Sequencing Appears Feasible
One of the important safety findings was that BRAF/MEK inhibitors appeared similarly tolerable whether given first line or after prior immunotherapy. Frequencies of adverse events of any grade and grade 3 or higher events were similar when targeted therapy was used upfront or as second-line treatment after ICIs.
This matters because clinicians often worry that giving immunotherapy first may complicate later targeted therapy. In FRONT-BRAF, that concern was not strongly supported. The data suggest that an ICI-first strategy may preserve the ability to use BRAF/MEK inhibition later.
What Makes This Different From EGFR and ALK Disease?
In EGFR- and ALK-driven NSCLC, first-line targeted therapy clearly dominates because these tumors are often less immunogenic and respond poorly to checkpoint inhibitors. BRAF V600E disease appears different. Many tumors arise in smokers, express PD-L1, and may carry co-mutations such as TP53 that increase genomic instability.
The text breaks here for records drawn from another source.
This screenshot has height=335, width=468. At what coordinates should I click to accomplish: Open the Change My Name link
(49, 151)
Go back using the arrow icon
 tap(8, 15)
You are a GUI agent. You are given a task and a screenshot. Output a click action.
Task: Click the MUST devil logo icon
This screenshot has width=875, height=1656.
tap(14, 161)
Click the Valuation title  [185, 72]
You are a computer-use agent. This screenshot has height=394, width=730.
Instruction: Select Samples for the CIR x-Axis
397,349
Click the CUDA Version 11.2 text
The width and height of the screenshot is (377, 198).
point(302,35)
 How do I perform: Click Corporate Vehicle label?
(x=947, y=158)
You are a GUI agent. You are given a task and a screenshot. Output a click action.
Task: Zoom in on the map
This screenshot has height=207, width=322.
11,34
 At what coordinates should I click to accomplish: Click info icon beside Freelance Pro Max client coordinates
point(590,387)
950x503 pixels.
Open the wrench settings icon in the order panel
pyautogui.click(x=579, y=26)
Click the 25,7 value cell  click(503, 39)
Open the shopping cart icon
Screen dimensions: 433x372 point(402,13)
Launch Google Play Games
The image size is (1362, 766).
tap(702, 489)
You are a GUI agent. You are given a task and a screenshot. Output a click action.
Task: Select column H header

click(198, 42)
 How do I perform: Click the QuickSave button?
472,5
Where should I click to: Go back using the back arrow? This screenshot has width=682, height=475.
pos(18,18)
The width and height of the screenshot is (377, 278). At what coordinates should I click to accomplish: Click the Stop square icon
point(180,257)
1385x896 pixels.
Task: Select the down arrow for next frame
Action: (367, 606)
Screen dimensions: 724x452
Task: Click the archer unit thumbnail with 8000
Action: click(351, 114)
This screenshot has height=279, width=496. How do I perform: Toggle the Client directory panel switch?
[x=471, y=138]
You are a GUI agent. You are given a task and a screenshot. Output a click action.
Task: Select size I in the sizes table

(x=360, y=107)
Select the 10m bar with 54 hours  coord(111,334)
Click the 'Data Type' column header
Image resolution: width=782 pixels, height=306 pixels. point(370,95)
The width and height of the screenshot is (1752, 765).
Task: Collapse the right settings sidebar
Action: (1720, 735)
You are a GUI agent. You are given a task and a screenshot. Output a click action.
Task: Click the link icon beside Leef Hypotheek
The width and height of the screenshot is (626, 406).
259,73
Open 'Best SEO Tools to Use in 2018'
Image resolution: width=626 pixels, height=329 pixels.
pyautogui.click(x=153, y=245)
That difference may explain why immunotherapy has a stronger role here than in other oncogene-driven subtypes. FRONT-BRAF does not mean that all driver-mutated NSCLC should be approached with immunotherapy first. It means BRAF V600E-mutated NSCLC may need its own sequencing logic.
Limitations
The key limitation is the retrospective design. Treatment was not randomly assigned, and baseline differences between groups may have influenced outcomes. The immunotherapy group had more smokers and higher PD-L1 expression, both of which could contribute to improved survival.
The study also spans nearly a decade, during which lung cancer treatment changed substantially. Immunotherapy regimens, targeted therapy access, diagnostic practices, and subsequent lines of treatment may not have been uniform across centers or time periods.
For these reasons, FRONT-BRAF should be viewed as strong hypothesis-generating evidence rather than a final practice-changing answer. Prospective randomized studies are still needed.
Clinical Takeaway
FRONT-BRAF provides the most compelling real-world evidence to date that first-line immunotherapy with or without chemotherapy may improve overall survival compared with upfront BRAF plus MEK inhibition in patients with metastatic BRAF V600E-mutated NSCLC.
The signal appears strongest in patients with smoking history, PD-L1 expression ≥1%, TP53 co-mutation, older age, and absence of brain metastases. For these patients, immunotherapy-first treatment deserves serious consideration.
At the same time, BRAF/MEK inhibition remains an important option for patients who need rapid tumor shrinkage or CNS disease control. The future of this space is unlikely to be one universal sequence. It will be a biomarker-guided strategy that matches treatment order to tumor biology and clinical urgency.